WORK INSTRUCTIONS =>
Copy the final lines exactly, starting at the one that contains "Viewport: 474px width, 265px height." and ending with the last line of the listing below. Pictures are not part of the copy.

AVAILABLE DATA =>
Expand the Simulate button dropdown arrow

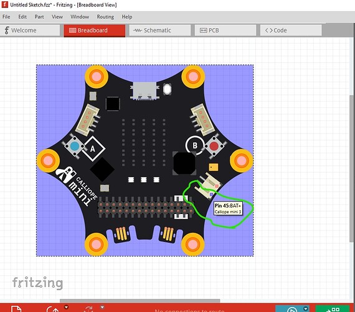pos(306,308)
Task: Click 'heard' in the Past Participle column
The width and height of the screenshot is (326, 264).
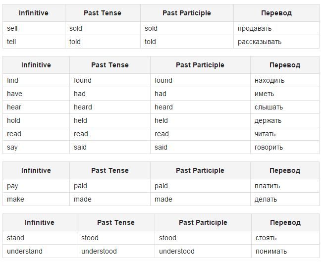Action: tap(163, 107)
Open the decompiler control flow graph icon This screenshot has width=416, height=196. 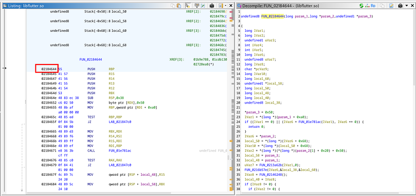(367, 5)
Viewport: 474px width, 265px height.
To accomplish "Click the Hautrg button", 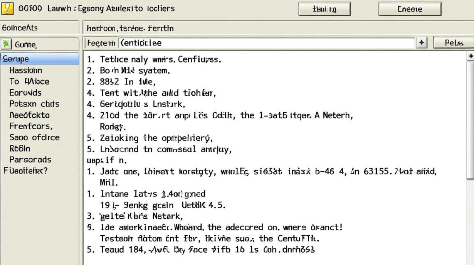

TASK OUTPUT =>
Viewport: 474px width, 265px height.
To accomplish "Click the Hautrg button", 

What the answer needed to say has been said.